### Given data

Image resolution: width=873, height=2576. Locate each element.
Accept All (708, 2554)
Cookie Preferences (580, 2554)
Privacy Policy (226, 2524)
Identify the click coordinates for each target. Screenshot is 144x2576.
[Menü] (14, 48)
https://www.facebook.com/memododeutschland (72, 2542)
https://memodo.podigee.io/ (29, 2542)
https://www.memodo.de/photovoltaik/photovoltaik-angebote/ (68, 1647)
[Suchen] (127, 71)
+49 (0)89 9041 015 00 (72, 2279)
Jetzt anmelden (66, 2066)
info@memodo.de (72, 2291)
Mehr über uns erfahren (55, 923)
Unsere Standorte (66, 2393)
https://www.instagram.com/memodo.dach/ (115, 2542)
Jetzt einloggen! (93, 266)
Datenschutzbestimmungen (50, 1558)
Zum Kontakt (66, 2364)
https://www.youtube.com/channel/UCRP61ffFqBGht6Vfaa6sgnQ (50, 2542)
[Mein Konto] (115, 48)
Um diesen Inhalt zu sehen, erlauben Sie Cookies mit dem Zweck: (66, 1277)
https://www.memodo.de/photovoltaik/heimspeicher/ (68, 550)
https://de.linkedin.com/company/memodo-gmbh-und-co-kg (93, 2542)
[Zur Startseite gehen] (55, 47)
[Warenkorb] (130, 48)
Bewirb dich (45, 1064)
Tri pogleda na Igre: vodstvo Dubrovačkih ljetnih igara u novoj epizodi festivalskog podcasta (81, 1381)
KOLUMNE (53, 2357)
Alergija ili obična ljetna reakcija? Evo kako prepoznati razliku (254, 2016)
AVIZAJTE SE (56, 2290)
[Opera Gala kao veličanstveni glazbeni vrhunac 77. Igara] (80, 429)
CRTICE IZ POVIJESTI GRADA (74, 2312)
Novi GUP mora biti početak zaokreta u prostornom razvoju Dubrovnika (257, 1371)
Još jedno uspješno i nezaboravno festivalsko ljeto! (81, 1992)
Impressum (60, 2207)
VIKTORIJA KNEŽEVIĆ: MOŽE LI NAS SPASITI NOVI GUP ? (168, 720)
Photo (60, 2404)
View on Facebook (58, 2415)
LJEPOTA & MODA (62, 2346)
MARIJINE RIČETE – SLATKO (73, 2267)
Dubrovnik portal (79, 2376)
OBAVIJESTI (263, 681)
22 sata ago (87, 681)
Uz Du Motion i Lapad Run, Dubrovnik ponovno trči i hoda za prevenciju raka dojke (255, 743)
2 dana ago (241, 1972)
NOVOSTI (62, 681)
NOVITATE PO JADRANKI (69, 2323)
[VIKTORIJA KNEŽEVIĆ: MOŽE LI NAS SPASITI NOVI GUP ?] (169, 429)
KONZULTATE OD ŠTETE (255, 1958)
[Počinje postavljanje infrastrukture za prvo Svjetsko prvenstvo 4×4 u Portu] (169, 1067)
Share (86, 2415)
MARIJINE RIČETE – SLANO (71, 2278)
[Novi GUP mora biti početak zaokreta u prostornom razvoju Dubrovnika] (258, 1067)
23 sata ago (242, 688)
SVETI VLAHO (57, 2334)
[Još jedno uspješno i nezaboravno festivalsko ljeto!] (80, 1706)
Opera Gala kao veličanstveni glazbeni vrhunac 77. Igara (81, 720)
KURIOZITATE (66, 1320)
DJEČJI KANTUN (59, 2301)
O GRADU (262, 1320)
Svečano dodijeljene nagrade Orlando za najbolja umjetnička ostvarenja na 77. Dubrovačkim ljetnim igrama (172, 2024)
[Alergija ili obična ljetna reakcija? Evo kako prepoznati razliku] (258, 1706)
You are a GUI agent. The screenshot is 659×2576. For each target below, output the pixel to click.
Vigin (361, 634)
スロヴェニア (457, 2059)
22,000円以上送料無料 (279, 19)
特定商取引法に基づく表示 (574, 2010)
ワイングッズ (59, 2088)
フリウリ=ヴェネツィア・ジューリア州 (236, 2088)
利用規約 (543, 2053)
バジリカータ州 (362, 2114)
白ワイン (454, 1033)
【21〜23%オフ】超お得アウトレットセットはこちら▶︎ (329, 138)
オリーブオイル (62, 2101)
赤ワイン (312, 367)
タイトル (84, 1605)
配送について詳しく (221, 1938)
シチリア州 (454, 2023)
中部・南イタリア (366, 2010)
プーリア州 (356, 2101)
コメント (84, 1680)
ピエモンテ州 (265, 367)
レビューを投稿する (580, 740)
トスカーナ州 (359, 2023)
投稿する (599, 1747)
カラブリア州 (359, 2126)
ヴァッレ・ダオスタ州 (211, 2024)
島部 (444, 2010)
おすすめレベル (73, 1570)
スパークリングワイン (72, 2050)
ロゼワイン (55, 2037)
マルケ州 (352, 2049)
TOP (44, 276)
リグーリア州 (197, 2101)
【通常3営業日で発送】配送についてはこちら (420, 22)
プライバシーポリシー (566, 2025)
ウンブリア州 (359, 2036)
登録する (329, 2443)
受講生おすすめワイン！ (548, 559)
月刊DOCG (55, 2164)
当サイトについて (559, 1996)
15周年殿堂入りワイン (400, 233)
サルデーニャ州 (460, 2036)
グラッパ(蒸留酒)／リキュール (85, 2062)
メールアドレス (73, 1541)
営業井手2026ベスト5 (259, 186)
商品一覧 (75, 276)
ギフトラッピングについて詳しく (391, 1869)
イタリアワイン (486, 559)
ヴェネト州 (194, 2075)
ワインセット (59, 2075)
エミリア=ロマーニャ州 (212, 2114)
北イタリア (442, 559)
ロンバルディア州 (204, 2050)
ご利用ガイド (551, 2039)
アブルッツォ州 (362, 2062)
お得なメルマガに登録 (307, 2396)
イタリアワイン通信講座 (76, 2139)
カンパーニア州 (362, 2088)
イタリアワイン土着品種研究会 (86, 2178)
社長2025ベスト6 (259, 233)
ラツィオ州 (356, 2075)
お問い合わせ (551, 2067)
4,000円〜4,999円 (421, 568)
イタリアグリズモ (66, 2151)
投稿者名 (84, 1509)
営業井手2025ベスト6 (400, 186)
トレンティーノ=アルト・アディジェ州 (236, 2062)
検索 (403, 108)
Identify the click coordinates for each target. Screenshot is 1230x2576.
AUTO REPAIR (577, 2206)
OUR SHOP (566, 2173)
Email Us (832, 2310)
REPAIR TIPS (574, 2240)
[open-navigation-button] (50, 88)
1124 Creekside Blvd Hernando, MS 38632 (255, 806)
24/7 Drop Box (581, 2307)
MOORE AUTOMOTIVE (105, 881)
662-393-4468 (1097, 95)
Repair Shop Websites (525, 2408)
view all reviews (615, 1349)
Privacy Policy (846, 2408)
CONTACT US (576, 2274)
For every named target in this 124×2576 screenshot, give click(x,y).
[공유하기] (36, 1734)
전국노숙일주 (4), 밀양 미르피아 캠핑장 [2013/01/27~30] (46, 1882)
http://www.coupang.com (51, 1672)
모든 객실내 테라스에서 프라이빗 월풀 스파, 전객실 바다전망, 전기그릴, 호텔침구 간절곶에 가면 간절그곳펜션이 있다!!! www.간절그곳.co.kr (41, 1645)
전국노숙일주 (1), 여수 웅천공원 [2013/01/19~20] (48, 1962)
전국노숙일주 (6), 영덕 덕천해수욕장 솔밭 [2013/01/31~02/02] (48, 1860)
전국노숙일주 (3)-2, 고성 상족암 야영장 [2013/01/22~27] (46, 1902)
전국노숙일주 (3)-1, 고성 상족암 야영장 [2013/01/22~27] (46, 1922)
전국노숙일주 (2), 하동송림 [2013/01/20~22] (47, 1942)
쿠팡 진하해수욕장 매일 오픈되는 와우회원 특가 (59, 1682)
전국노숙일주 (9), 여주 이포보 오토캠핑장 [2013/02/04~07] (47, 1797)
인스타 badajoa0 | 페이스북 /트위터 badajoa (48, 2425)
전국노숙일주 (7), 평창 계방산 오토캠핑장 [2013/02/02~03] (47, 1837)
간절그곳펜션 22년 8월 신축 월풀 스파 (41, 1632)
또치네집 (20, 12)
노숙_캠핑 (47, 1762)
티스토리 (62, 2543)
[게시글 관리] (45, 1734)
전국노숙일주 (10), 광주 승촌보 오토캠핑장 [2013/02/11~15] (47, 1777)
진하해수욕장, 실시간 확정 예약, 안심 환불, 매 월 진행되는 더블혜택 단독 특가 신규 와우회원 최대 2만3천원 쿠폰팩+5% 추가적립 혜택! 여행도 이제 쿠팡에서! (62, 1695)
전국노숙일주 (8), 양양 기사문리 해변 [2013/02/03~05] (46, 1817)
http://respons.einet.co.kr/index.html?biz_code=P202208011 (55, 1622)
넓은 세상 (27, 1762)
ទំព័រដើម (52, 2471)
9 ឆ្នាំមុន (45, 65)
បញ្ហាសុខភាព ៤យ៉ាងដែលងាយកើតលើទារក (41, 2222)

### Try it
Scan the listing for the string "razliku" and copy every line that carries it.

### Exercise output
Alergija ili obična ljetna reakcija? Evo kako prepoznati razliku (254, 2016)
[Alergija ili obična ljetna reakcija? Evo kako prepoznati razliku] (258, 1706)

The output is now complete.